> _Text and element location data_:
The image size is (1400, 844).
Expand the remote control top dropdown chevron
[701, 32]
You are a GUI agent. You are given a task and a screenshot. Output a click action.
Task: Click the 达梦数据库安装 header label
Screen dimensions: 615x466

> _Written request_:
Reproduce the data above, replacing "chevron" with "arrow" and leaving everything else unchanged.

> _Response for this exercise_:
The image size is (1400, 844).
Expand the remote control top dropdown arrow
[701, 32]
You are a GUI agent. You are given a task and a screenshot. Output a click action.
Task: Click the 达梦数据库安装 header label
Screen dimensions: 615x466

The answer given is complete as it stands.